Benton, too, is adjusting to an influx of Hispanic immigrants. As of six years ago, according to the 2000 census, Benton had only one Hispanic resident.

Updated census data is not yet available, but without question, Benton’s Hispanic population has grown since then. About a dozen immigrants showed up to the dinner. The church invited many others, but some are still afraid of getting too close to their mostly white neighbors.

“They’re leery,” Delp said. “They’re just not sure why we’re doing this. They seem intimidated by us so we try to invite them as graciously as we can.”

And longtime residents of Benton are not without apprehensions over immigration either, Delp said. According to the same census data, Benton is more than 99 percent white, and some members of the community took issue with flyers promoting the event, which were printed in Spanish.

“You just sense some resistance in the way they respond to you when we said we wanted to do this,” he said.

Any tension between the communities apparently evaporated inside the fire hall.

Each of the guests filled their plates with ground meat served over tortillas alongside lettuce, salsa and rice.

Adults from both communities exchanged handshakes and tried their best to interact with one another, despite the often limited overlap in their vocabularies. Most conversations didn’t go far beyond, “Hello, how are you?” But the friendly tone of voice often conveyed what was left unsaid.

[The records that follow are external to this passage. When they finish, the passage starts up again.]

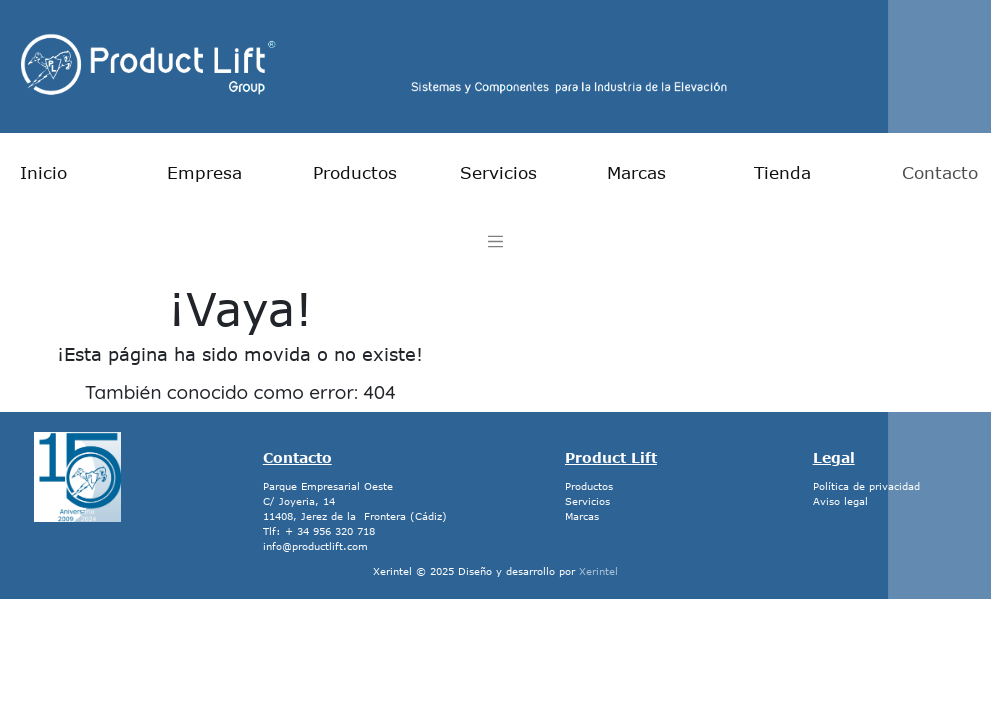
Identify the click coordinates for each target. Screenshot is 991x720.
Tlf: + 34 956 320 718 (319, 531)
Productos (355, 172)
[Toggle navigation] (495, 241)
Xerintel (598, 571)
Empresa (204, 172)
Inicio (43, 172)
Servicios (498, 172)
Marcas (636, 172)
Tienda (782, 172)
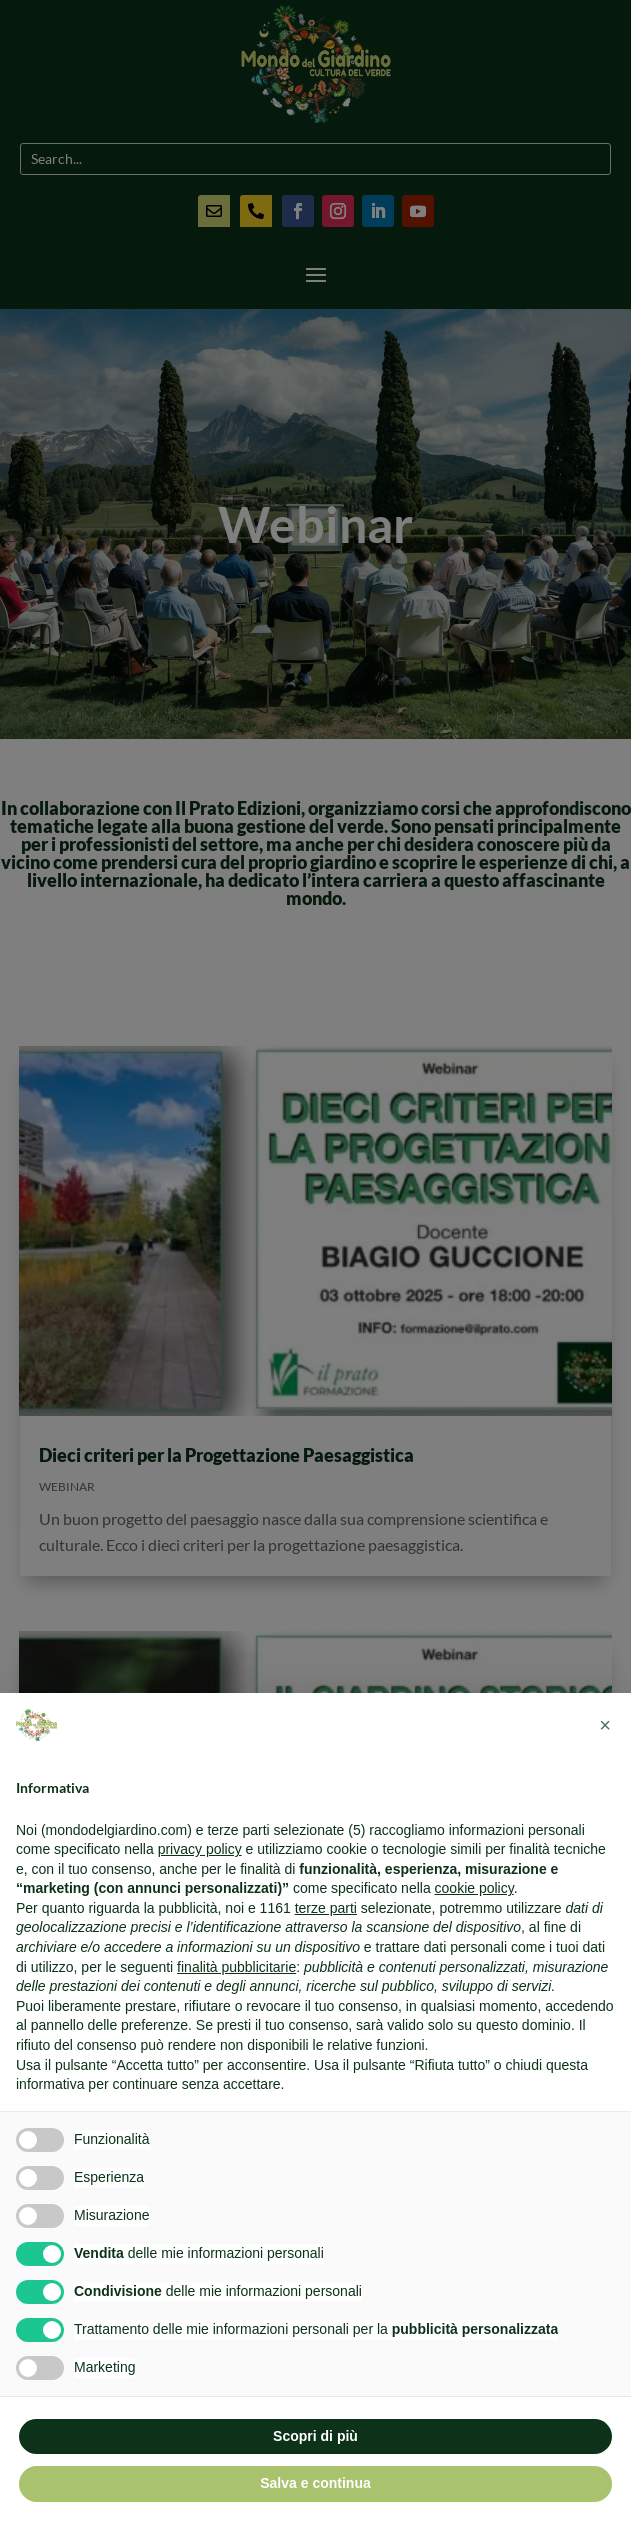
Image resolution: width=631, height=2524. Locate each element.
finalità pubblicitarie (236, 1967)
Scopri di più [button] (315, 2436)
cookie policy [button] (474, 1888)
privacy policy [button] (200, 1849)
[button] (605, 1725)
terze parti (326, 1908)
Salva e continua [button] (315, 2483)
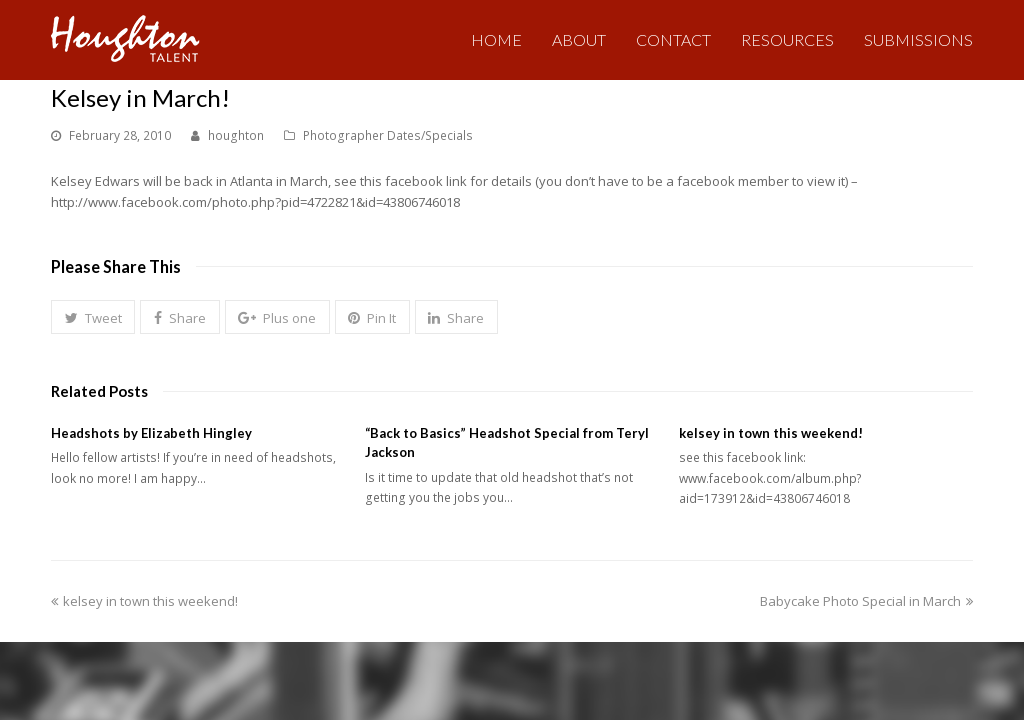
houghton (236, 135)
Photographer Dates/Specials (388, 135)
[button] (93, 317)
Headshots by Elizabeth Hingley (151, 433)
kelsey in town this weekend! (771, 433)
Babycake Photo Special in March (866, 600)
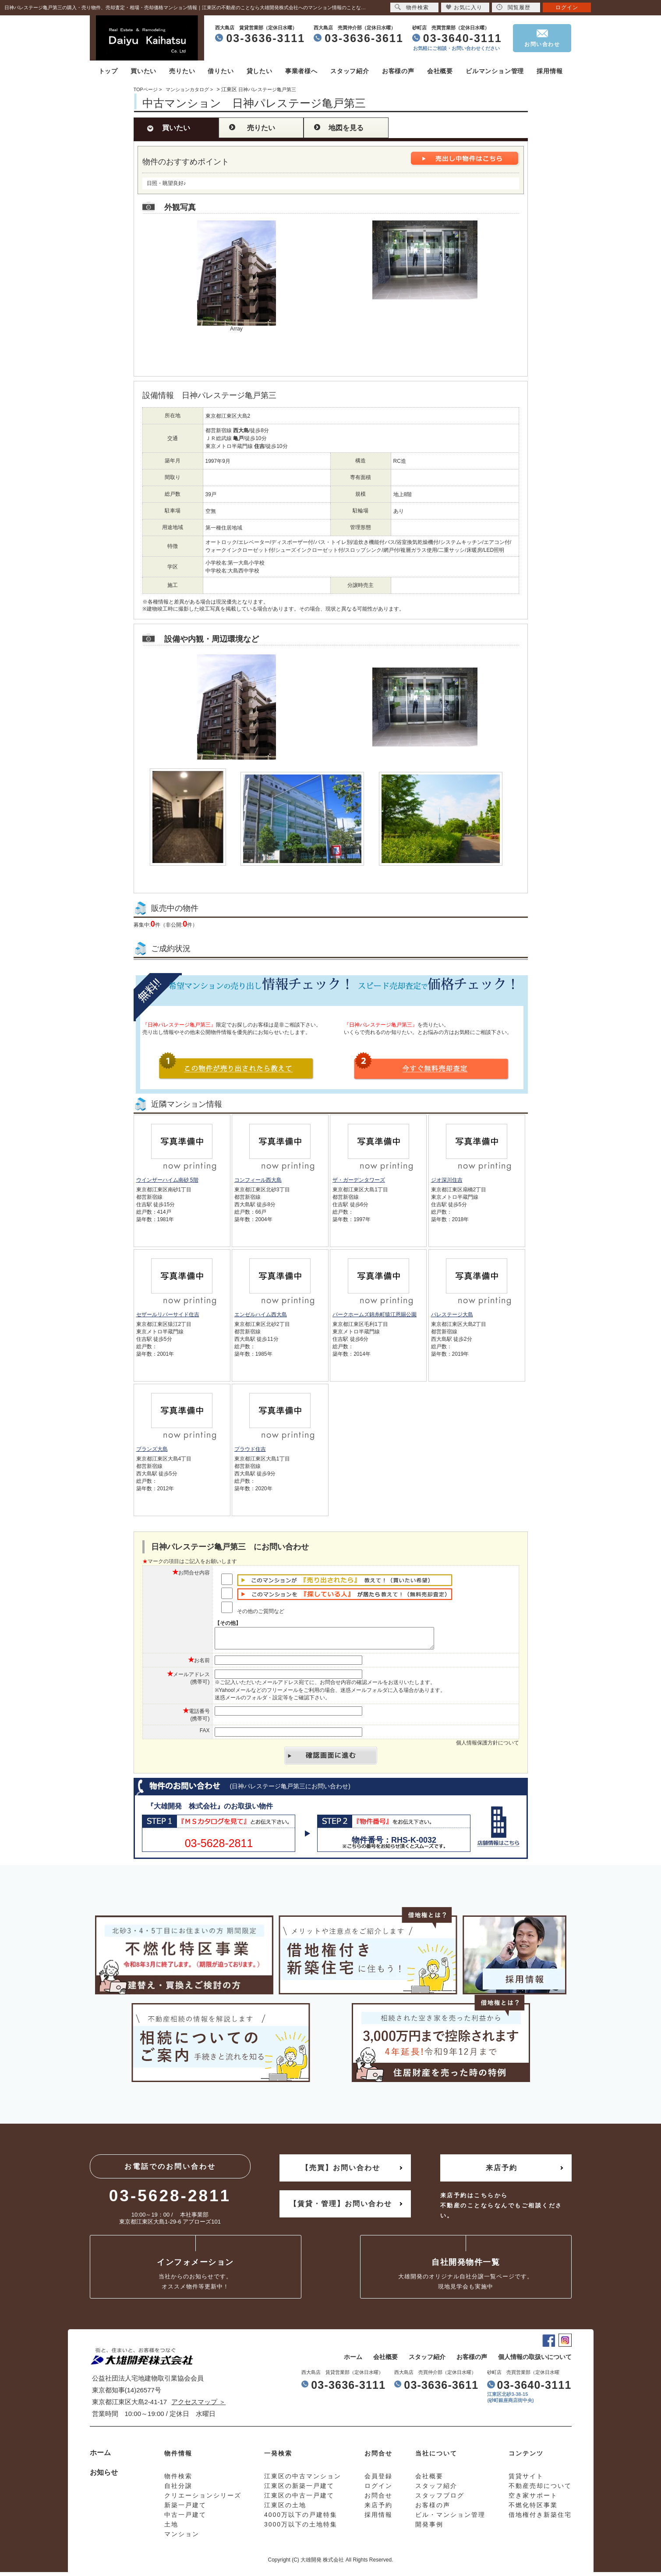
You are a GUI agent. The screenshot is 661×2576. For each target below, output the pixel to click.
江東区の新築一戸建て (299, 2489)
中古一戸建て (185, 2518)
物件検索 (412, 7)
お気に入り (464, 7)
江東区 (229, 89)
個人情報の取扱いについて (535, 2360)
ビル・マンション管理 (450, 2518)
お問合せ (378, 2499)
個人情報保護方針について (487, 1747)
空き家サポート (533, 2499)
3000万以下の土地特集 (300, 2528)
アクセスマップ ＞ (198, 2405)
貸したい (259, 71)
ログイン (566, 7)
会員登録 (378, 2480)
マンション (181, 2537)
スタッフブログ (439, 2499)
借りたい (220, 71)
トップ (108, 71)
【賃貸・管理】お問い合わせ (341, 2207)
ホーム (353, 2360)
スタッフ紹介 (349, 71)
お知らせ (104, 2476)
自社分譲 (178, 2489)
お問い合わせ (542, 44)
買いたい (143, 71)
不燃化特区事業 (533, 2508)
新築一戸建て (185, 2508)
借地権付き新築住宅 (540, 2518)
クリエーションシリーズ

Children, meanwhile, regarded their Spanish-speaking neighbors with innocent curiosity. Hannah Weidner, of Berwick, excitedly asked how to say a few simple sentences in Spanish.

“It’s so hard to remember all of it,” she said when someone told her how to say, “My brother visited Mexico” in Spanish. She and a few other children used a pen to write the newly learned words on their hands.

Raul Lopez smiled as Weidner attempted to decipher the scribbles.

“I feel happy,” he said through a translator. “And I feel better because I know people want to be friends.”